* _Task to complete_: Locate the line that contains "Screen dimensions: 1044x1008" in the entries below, then repeat it and every following line through the line that contains "You are a computer-use agent. Viewport: 404px", exactly, and no others.

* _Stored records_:
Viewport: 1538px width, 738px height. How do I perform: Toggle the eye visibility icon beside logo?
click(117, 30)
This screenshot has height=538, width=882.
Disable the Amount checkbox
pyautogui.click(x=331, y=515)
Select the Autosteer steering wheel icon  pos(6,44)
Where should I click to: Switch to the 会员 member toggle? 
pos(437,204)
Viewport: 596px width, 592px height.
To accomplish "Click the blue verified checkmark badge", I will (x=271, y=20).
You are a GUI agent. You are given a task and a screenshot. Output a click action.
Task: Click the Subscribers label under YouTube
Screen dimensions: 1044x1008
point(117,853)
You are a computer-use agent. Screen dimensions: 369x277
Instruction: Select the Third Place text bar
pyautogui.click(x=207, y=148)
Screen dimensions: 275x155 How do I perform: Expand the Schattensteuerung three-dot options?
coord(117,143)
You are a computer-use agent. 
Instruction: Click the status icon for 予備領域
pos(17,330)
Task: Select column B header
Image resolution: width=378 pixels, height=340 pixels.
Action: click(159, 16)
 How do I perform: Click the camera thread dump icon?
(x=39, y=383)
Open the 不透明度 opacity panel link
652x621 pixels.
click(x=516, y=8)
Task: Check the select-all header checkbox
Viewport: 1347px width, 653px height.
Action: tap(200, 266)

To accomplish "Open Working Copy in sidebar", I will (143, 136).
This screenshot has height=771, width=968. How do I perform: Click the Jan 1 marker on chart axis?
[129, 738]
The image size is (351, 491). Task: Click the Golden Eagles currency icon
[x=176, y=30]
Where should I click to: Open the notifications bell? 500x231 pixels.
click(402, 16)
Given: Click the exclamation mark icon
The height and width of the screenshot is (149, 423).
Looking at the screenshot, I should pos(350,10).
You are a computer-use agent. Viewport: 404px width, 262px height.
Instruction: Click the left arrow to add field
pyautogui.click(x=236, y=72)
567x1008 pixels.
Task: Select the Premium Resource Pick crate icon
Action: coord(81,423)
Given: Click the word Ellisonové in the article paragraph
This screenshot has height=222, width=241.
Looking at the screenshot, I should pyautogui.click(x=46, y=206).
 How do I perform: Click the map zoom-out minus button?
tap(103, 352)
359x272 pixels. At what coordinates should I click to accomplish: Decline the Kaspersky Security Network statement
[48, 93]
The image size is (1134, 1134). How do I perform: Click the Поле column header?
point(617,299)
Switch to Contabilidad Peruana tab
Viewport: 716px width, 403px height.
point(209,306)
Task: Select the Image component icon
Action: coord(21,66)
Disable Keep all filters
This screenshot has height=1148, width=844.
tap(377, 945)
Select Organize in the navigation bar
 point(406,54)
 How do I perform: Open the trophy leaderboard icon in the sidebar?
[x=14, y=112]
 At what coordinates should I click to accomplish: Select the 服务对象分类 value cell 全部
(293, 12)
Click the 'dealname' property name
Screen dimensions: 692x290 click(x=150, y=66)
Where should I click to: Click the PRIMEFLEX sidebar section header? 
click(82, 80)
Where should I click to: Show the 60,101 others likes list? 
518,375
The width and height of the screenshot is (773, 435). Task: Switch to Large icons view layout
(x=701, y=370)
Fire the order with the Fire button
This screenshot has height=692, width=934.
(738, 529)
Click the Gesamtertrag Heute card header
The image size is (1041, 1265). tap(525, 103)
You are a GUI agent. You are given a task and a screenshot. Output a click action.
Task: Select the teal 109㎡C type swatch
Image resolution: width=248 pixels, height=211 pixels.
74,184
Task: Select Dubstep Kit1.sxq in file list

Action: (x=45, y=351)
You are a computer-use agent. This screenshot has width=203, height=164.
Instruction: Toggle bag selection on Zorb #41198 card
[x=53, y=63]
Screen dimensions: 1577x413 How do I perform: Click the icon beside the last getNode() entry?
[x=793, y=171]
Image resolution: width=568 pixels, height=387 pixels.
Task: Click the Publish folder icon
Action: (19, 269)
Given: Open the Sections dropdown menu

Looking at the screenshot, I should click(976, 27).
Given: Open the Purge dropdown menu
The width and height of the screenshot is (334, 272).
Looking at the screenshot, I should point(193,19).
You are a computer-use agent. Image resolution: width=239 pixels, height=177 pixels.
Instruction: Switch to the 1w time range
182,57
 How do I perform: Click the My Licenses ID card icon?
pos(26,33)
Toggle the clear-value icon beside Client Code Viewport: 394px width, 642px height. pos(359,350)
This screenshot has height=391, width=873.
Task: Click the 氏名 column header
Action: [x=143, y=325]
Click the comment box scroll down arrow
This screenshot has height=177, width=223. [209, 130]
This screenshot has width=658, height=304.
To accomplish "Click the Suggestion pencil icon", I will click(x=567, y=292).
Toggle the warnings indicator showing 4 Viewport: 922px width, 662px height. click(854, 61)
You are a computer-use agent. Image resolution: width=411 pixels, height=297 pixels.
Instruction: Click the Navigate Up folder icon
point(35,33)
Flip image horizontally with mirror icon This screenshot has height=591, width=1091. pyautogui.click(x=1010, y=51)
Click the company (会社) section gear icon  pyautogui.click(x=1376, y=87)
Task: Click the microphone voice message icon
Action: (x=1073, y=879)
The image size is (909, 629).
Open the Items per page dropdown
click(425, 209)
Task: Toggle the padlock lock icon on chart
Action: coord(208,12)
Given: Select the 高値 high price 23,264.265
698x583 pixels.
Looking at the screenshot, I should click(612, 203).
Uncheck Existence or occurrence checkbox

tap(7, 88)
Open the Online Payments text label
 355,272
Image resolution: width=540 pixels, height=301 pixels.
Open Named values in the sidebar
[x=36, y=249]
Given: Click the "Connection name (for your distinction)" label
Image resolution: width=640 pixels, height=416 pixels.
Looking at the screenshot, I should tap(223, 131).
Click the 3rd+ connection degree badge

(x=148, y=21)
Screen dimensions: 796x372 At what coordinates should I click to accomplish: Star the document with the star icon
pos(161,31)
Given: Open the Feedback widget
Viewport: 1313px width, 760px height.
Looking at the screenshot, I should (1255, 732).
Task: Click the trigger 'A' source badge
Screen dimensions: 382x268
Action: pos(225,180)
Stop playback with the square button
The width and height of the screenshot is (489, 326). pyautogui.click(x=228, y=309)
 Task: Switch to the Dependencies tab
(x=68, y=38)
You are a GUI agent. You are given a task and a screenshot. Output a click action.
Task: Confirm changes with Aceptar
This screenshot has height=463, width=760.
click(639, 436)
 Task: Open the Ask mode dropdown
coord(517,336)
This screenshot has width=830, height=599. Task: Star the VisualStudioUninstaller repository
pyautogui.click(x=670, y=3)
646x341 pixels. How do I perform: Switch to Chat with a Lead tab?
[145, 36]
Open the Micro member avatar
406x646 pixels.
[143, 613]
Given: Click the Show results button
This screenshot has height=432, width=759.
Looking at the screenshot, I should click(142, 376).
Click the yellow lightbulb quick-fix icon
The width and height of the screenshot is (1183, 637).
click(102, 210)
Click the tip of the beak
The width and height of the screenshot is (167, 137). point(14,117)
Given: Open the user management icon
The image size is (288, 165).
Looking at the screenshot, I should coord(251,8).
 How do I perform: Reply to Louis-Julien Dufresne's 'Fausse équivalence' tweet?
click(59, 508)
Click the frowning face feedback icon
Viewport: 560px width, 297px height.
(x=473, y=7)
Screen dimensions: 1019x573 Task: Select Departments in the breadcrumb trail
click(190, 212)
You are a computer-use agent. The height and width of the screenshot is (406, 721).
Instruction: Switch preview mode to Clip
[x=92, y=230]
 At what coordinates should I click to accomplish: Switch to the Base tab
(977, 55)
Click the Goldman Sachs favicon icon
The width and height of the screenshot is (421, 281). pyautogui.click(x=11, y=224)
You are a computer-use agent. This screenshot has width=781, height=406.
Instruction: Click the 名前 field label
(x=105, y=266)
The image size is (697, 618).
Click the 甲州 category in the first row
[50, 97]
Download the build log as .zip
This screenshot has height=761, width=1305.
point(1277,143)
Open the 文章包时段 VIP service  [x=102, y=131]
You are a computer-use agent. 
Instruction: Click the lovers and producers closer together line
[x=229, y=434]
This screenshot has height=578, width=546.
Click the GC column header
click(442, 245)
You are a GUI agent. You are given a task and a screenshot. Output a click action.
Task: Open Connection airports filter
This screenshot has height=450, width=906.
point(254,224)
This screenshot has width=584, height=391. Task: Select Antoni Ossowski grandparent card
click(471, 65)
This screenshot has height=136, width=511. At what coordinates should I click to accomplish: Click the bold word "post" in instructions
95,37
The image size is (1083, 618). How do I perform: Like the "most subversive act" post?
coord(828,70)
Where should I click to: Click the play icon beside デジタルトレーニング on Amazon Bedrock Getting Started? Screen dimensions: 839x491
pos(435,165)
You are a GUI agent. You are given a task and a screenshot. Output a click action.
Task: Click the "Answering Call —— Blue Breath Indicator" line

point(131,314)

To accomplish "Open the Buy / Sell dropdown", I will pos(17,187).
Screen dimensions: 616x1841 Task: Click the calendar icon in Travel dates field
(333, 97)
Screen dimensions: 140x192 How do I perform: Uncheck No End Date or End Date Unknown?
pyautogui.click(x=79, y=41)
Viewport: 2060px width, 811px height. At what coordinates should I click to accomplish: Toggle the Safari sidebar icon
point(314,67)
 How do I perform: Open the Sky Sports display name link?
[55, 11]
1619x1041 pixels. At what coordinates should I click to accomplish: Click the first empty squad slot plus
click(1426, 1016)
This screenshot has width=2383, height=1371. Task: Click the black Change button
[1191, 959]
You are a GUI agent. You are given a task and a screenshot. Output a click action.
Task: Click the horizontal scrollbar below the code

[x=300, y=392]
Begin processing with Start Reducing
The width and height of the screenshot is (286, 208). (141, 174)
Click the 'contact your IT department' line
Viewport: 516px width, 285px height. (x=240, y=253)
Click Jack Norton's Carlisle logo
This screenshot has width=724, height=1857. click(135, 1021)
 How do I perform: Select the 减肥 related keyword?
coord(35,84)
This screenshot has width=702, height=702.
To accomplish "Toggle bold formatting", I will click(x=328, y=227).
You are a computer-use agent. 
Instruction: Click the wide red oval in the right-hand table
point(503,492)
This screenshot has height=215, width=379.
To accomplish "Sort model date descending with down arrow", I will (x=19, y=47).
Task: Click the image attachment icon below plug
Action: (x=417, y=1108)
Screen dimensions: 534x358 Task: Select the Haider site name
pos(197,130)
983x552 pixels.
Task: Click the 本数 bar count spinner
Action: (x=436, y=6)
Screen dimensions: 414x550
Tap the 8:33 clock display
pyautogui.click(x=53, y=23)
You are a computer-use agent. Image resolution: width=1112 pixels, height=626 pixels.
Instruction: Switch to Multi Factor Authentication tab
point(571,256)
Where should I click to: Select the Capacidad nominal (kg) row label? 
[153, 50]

* _Written response_:
Screen dimensions: 1044x1008
point(117,853)
You are a computer-use agent. Screen dimensions: 369x277
Instruction: Select the Third Place text bar
pyautogui.click(x=207, y=148)
Screen dimensions: 275x155 How do I perform: Expand the Schattensteuerung three-dot options?
coord(117,143)
You are a computer-use agent. 
Instruction: Click the status icon for 予備領域
pos(17,330)
Task: Select column B header
Image resolution: width=378 pixels, height=340 pixels.
Action: click(159, 16)
 How do I perform: Click the camera thread dump icon?
(x=39, y=383)
Open the 不透明度 opacity panel link
652x621 pixels.
click(x=516, y=8)
Task: Check the select-all header checkbox
Viewport: 1347px width, 653px height.
Action: tap(200, 266)

To accomplish "Open Working Copy in sidebar", I will (143, 136).
This screenshot has height=771, width=968. How do I perform: Click the Jan 1 marker on chart axis?
[129, 738]
The image size is (351, 491). Task: Click the Golden Eagles currency icon
[x=176, y=30]
Where should I click to: Open the notifications bell? 500x231 pixels.
click(402, 16)
Given: Click the exclamation mark icon
The height and width of the screenshot is (149, 423).
Looking at the screenshot, I should pos(350,10).
You are a computer-use agent. Viewport: 404px width, 262px height.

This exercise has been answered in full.